In Lima’s Miraflores district, at the top of one of the red sandstone cliffs that edge the Pacific, stands a museum dedicated to what it calls ‘the period of violence from 1980 to 2000’. An elegant, minimalist concrete structure, built thanks to a large donation from the German government, the Lugar de Memoria, Tolerancia y Inclusión Social (LUM) opened its doors in 2015. It has been subject to repeated attacks from members of the security establishment and from supporters of former president Fujimori, who have accused it of ‘glorifying terrorism’. For these people, the mere existence of the LUM is a standing insult, as if acts of memory were in themselves treason or sabotage.

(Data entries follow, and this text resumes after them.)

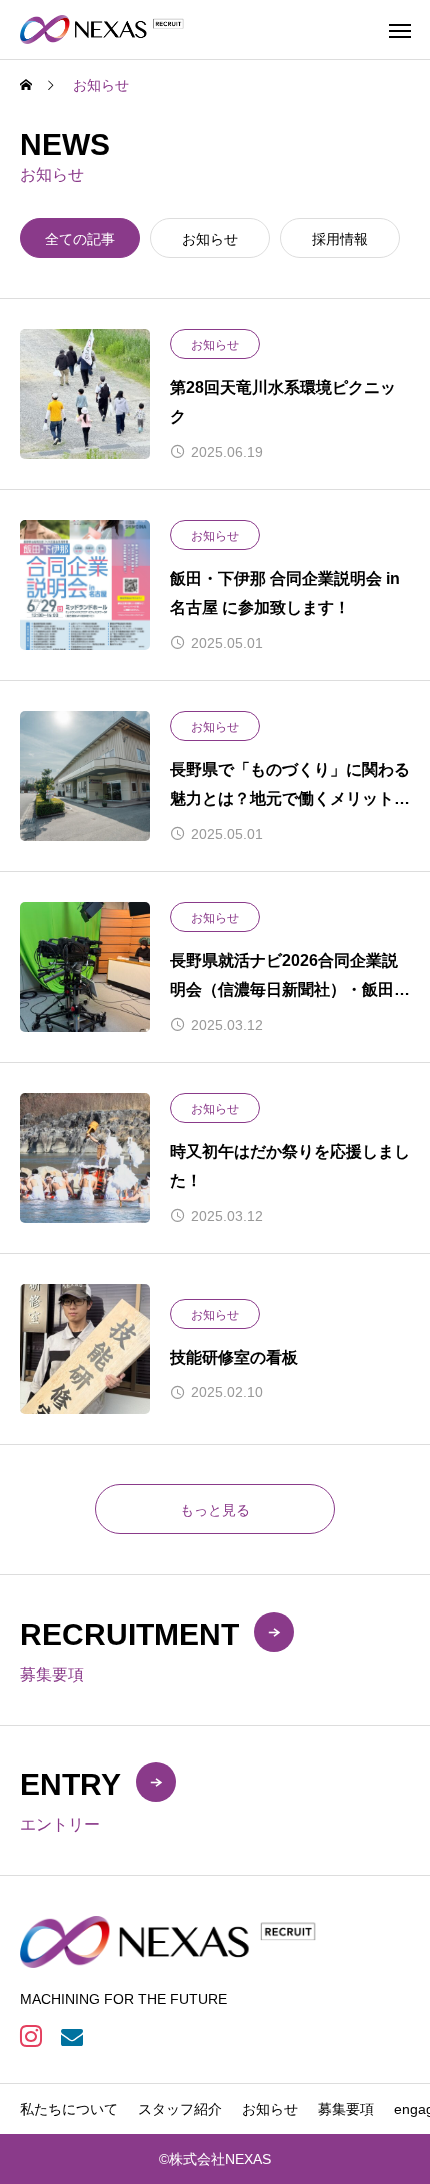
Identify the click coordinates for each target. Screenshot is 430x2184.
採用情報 (340, 239)
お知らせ (210, 239)
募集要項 (346, 2109)
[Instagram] (30, 2035)
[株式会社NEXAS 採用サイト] (103, 29)
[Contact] (71, 2035)
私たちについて (69, 2109)
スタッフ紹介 (180, 2109)
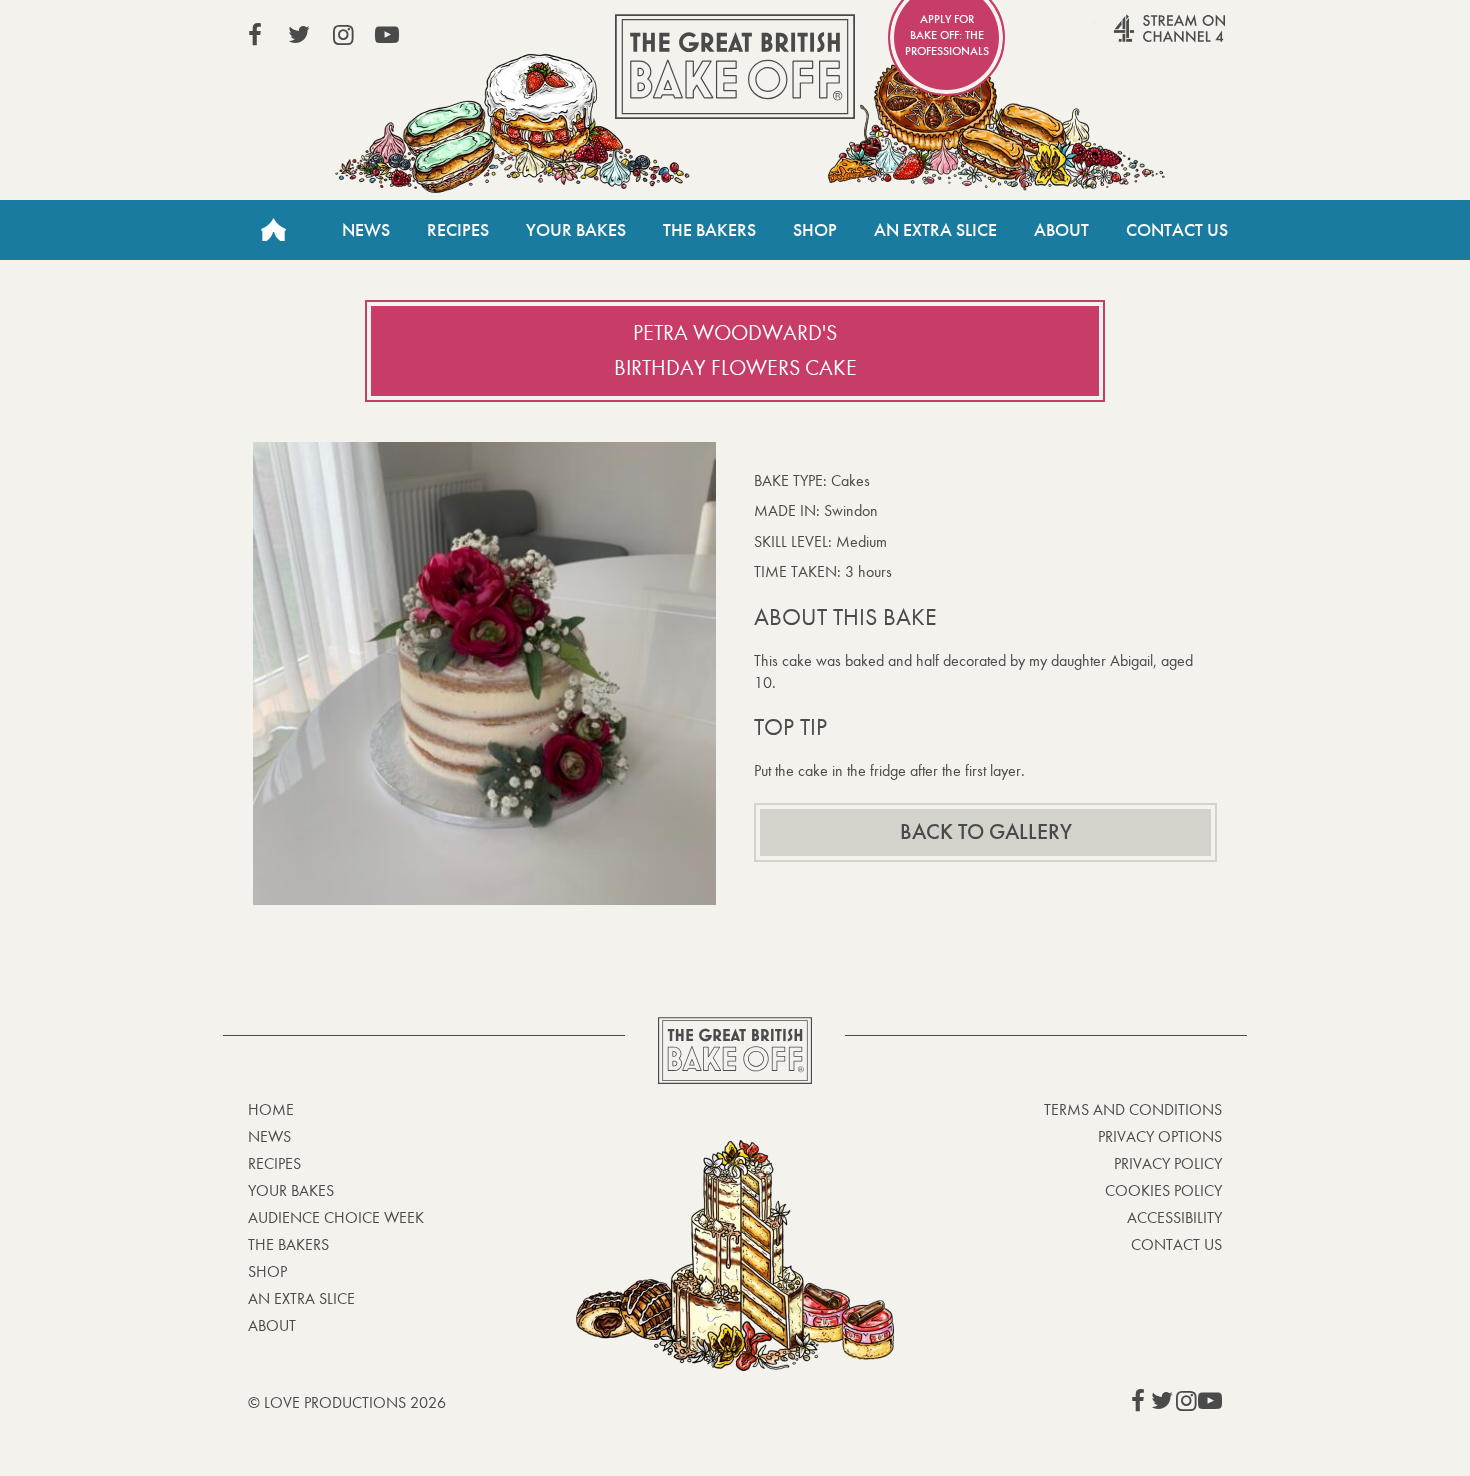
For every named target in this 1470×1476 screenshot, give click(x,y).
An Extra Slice (935, 230)
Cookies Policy (1163, 1190)
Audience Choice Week (336, 1217)
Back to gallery (986, 832)
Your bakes (291, 1190)
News (366, 230)
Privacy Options (1160, 1136)
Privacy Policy (1168, 1163)
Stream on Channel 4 (1131, 39)
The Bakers (709, 230)
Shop (815, 230)
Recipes (458, 230)
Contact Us (1177, 230)
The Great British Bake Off (735, 66)
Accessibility (1174, 1217)
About (1061, 230)
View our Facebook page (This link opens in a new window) (255, 35)
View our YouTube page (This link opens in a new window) (387, 35)
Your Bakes (576, 230)
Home (273, 230)
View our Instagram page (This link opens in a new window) (343, 35)
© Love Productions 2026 (347, 1402)
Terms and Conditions (1133, 1109)
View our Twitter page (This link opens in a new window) (299, 35)
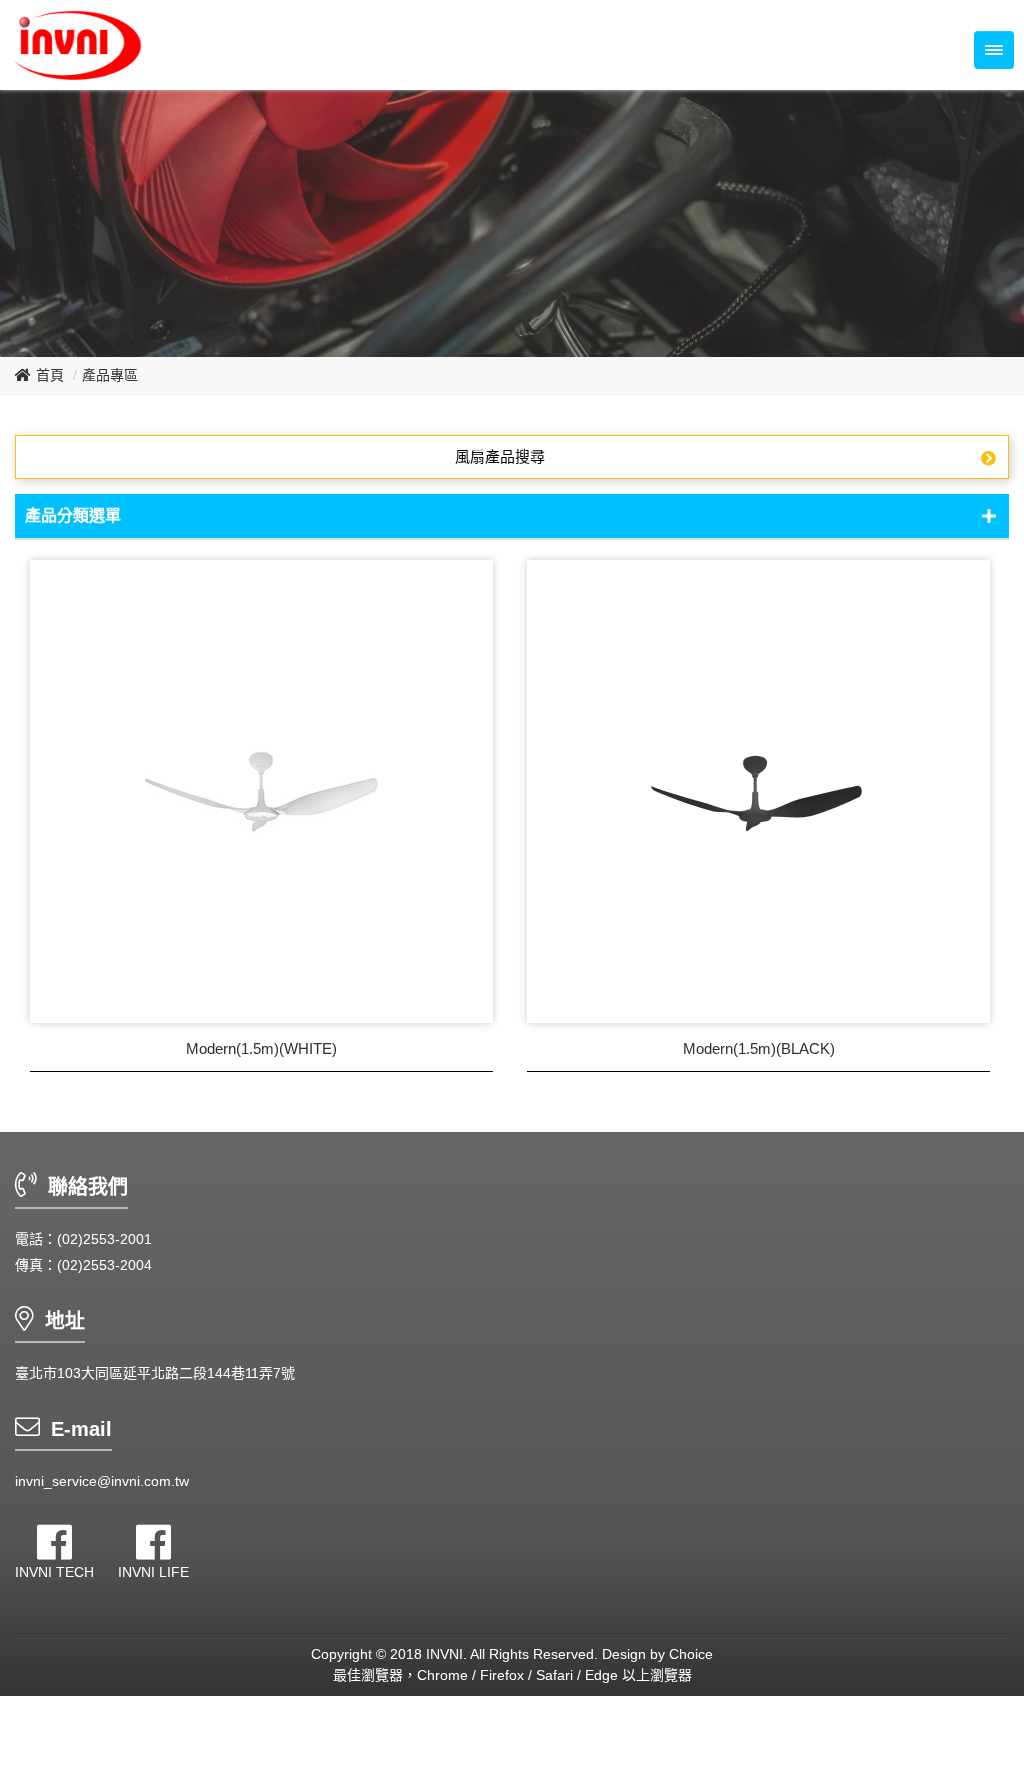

The controversies around the LUM are part of a wider, ongoing dispute over what the conflict meant. The armed forces and a large slice of the Peruvian political class have consistently sought to frame it as a ‘struggle against terrorism’. This has the bonus of delegitimising not only past but also present opposition to the government; it is telling that the word terruco (terrorist), has now become part of everyday political discourse in Peru, an all-purpose slur that can be applied to environmental protesters, journalists, museum curators and rival congressmen. (There is even a verb: terruquear – to call someone a terrorist.) The continual resort to the authoritarian lexicon developed during the war emphasises how vividly present the conflict still is, and the degree to which it continues to shape Peru’s political system. Perhaps even more damaging than the denialism or name-calling, though, is the lack of justice or accountability it abets. Many senderistas were retried by regular courts after Fujimori was removed from office, and are still serving lengthy jail sentences. But comprehensive though the commission’s report may have been, it resulted in very few indictments of military personnel. Many of the bodies of those killed or ‘disappeared’ by the military have yet to be found, and little of the compensation promised to victims’ families by the state has been issued. Twenty years after the conflict ended, and forty since it began, a full reckoning – let alone a reconciliation – remains elusive.